DFS mount directory path

Path joining BDPP_PDFS_MOUNTPOINT and BDPP_HADOOP_TOP_DIR in bdpp.conf

Example

If the bdpp.conf configuration file has the following settings, this path is /mnt/pdfs/hadoop.

BDPP_PDFS_MOUNTPOINT=/mnt/pdfs
BDPP_HADOOP_TOP_DIR=/hadoop

pdfs.fs.local.homedir

Home directory path for users in the DFS FileSystem class

/user

pdfs.security.authorization

Whether to use the MapReduce job user authentication of the DFS

true

pdfs.fs.local.buffer.size

Default buffer size (bytes) used during Read/Write

524288 (512 KB) (*1)

pdfs.fs.local.block.size

Data size (bytes) into which Map tasks are split for MapReduce jobs

268435456 (256 MB)

pdfs.fs.local.posix.umask

Whether to reflect the process umask value in access permissions set when creating a file or directory

true (*2)

pdfs.fs.local.cache.location

Whether to use the cache local MapReduce feature

true

pdfs.fs.local.cache.minsize

Size (bytes) of files excluded from the cache local MapReduce feature

1048576 (1 MB)

pdfs.fs.local.cache.procs

Number of multiplex executions when the cache local MapReduce feature obtains the memory cache information

40

*1: Use the greater of the value to be set or the io.file.buffer.size value in "C.2 core-site.xml".

*2: true: Uses the umask value (POSIX-compatible)/false: Does not use the umask value (HDFS-compatible)

Information

The cache local MapReduce feature

When pdfs.fs.local.cache.location is enabled (true), this feature obtains the memory cache retention node information of the target file when a MapReduce job starts.

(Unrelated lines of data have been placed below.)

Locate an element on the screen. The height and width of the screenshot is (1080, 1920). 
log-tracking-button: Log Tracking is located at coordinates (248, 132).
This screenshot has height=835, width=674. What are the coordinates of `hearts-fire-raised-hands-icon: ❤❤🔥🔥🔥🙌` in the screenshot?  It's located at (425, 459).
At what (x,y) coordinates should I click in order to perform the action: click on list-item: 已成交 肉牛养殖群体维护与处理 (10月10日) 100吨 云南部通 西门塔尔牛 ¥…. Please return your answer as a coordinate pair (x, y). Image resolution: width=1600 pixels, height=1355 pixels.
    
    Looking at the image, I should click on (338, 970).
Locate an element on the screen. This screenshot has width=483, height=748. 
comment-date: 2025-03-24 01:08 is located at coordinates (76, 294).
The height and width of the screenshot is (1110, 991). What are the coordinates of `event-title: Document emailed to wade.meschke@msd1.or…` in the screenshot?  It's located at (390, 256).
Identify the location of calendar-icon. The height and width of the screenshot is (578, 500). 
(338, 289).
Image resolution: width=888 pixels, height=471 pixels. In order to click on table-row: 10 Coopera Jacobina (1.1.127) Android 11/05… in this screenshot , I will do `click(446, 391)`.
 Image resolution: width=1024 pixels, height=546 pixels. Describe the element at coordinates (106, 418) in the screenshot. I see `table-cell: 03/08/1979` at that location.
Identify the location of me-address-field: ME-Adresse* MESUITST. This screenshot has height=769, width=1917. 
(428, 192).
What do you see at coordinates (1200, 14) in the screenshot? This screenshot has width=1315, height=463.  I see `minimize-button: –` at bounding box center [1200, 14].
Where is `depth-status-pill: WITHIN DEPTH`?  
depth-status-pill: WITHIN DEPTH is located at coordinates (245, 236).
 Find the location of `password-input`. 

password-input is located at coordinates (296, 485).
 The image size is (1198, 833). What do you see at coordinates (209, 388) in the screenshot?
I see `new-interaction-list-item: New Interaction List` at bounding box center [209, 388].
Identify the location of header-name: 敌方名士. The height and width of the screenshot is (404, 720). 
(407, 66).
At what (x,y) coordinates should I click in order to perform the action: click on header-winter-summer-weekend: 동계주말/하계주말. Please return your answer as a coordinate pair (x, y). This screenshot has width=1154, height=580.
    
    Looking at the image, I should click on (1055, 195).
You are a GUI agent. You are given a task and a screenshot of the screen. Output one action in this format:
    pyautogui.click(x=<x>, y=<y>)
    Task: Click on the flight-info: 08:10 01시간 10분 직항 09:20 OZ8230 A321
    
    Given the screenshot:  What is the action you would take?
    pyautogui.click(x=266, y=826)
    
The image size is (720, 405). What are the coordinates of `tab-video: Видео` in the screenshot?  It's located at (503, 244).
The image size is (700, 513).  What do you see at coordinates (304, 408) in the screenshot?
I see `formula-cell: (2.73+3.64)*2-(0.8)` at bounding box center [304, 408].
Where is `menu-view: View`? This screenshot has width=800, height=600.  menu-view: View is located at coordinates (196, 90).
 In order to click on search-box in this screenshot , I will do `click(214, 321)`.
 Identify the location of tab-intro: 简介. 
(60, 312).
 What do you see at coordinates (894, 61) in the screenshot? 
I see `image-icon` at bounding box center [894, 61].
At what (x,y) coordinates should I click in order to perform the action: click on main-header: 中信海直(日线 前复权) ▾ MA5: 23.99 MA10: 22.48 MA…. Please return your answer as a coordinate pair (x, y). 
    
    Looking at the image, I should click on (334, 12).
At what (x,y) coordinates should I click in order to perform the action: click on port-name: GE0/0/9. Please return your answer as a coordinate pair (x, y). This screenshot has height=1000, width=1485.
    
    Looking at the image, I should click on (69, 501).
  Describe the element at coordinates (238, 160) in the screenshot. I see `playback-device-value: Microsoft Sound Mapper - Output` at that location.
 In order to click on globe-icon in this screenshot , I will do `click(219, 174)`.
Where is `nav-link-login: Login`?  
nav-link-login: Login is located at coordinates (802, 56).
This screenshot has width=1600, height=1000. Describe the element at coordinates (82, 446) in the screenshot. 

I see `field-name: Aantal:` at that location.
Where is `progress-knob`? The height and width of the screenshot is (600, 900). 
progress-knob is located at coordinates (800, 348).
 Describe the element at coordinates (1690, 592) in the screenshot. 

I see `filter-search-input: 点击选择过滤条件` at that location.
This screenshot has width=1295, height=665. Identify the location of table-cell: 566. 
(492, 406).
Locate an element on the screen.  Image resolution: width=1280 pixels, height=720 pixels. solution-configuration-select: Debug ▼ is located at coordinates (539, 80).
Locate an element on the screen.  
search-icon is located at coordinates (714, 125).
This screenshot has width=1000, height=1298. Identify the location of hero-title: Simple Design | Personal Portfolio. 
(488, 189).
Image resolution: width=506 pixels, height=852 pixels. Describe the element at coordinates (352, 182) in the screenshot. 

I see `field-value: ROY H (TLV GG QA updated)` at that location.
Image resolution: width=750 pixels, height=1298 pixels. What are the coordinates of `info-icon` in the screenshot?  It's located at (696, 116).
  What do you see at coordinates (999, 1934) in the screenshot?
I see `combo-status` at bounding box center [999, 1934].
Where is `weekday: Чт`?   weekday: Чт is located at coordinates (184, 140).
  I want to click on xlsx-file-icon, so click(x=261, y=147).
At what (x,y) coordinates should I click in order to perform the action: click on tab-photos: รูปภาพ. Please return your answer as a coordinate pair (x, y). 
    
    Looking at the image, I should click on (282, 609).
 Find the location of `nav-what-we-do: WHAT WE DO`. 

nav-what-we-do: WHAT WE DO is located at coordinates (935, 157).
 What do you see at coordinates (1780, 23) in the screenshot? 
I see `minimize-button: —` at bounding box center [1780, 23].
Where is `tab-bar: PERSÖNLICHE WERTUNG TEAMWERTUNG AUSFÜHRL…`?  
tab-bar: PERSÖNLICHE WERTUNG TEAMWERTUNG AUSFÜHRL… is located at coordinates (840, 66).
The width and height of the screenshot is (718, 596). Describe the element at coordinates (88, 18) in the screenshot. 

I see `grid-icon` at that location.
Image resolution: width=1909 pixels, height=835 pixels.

It also prioritizes assignment of the Map task to the node that has the cache, as a result, speeding up Map phase processing.

Additionally, as it is costly to obtain the memory cache retention node information, settings can be configured to not obtain information from files that are smaller than the size specified in pdfs.fs.local.cache.minsize.